Set problem a: Name the things that the post about manufactured homes says too little money was spent on.

Text block:
+++++

That argument made a lot more sense before there was something called the housing crash, coupled with staggering unemployment. A lot of people are still sitting in upside-down stick-builts, paying interest on their mortgages that equals the money they are paying towards paying down the loan. If their job is lost, they can't sell because of the market, can't afford the payments, can't afford to move, and are out of a home. In this economy, manufactured or mobile makes a lot of sense for those willing to actually go out and look. They get more house for less money and have shorter payoff times.

As for the basic box not holding up well, Please tell me the difference between 2 x 6 studs 16" o.c. in a manufactured home, and 2 x 6 studs 16" o.c. in a stick-built. Before HUD specifications, and before the change from paneling to sheet rock, there were serious problems. I know firsthand, having had to rent and live in one back in the 1980s. That was then, this is now. I watched our manufactured home being built. I've watched stick-builts go up. Our manufactured home is fully as strong, and sits on a steel frame to boot. Any new housing is going to be pex plumbing now, and copper is just an invitation for thieves, so that is the same. Wiring is the same as any new tract home.

A significant portion of the complaints about manufactured homes not standing up are because not enough money was invested in foundation and footing and skirting. Take any house, stick it on concrete block pillars stacked on soil, and as the soil settles the house will crack and doors no longer fit.

I agree about the land. That is almost always where the real value lies. McMansions get razed. Manufactured housing can be moved.

We sold a CBS house in Florida at the end of the peak market. With the proceeds, we bought land, manufactured home, and the required prep work. We have no mortgage. The folks who bought our house in Florida are struggling to keep up payments, on less land, in a smaller home, with more taxes, and higher insurance costs. You tell me who is sitting in a better position.

The one downside I see with manufactured homes is the higher insurance cost compared to stick-built. Depreciation works FOR the person who plans to live in a home their entire life. It means lower taxes. Depreciation kills the home flippers who are buying houses not for living, but for turning a profit.

There is really a core issue in housing that is rarely mentioned. Until 2007, due to tax laws, increasing demand fueled by increasingly unsuited buyers, and increasingly loose loan requirements, house prices kept going up. Real estate agents pushed people into buying as much as they could afford, with the sure and certain knowledge that the value would go up over time. Buying a house seemed to make sense.

That market tanked, and will continue to tank in many areas for as long as a decade. That doesn't even take into account the cities where entire abandoned neighborhoods are being bulldozed.

In today's market, there are a few locations where bargains in housing can be had IF you are willing to take the risk that the title to the property hasn't been tainted. We could see a string of lawsuits in the future from people who were kicked out of their home by banks who didn't even have clear title.

+++++

[Item position entries]
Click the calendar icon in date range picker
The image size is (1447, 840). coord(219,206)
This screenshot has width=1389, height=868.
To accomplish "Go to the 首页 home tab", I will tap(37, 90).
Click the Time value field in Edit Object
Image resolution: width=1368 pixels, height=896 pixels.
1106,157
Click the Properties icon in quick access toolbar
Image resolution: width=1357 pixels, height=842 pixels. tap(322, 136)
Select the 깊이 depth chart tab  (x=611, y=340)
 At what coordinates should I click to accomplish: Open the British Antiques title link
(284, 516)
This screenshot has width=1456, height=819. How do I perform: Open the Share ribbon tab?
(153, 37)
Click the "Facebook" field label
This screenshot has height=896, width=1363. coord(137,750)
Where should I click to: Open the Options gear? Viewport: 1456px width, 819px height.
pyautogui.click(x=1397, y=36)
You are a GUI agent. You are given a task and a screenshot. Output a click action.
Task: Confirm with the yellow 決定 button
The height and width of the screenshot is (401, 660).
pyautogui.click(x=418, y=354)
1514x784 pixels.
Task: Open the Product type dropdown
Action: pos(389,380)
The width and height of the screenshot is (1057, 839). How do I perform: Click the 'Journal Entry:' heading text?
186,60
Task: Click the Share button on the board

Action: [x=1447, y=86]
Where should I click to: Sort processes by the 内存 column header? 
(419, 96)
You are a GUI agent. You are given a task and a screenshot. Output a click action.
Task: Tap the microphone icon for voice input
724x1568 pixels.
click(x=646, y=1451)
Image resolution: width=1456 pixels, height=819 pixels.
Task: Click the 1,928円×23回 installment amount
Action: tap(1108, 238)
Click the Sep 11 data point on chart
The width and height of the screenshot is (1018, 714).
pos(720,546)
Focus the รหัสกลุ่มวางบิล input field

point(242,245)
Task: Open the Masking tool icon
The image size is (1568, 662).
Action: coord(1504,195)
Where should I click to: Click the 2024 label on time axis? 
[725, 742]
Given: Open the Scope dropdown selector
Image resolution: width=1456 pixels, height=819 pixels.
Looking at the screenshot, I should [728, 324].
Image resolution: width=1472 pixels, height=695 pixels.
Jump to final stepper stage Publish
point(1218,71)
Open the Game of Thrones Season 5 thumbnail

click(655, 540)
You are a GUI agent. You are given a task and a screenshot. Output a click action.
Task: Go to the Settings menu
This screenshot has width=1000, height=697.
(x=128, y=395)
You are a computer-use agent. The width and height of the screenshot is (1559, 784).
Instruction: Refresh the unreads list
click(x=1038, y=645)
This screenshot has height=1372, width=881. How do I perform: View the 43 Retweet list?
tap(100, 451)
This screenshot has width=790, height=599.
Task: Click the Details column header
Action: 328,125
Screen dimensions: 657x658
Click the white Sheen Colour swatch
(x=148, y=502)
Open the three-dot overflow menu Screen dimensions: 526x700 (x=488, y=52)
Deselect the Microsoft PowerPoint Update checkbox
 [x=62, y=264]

+++++

Set problem b: From the item position entries listing, give the lines starting at the one containing "Where should I click to: Sort" and ending at the one containing "Action: coord(1504,195)" as a JSON list of strings, one string per line, with blank lines left out.

Exercise output a: Foundation, footing, and skirting.

Exercise output b:
[
  "Where should I click to: Sort processes by the 内存 column header? ",
  "(419, 96)",
  "You are a GUI agent. You are given a task and a screenshot. Output a click action.",
  "Task: Tap the microphone icon for voice input",
  "724x1568 pixels.",
  "click(x=646, y=1451)",
  "Image resolution: width=1456 pixels, height=819 pixels.",
  "Task: Click the 1,928円×23回 installment amount",
  "Action: tap(1108, 238)",
  "Click the Sep 11 data point on chart",
  "The width and height of the screenshot is (1018, 714).",
  "pos(720,546)",
  "Focus the รหัสกลุ่มวางบิล input field",
  "point(242,245)",
  "Task: Open the Masking tool icon",
  "The image size is (1568, 662).",
  "Action: coord(1504,195)"
]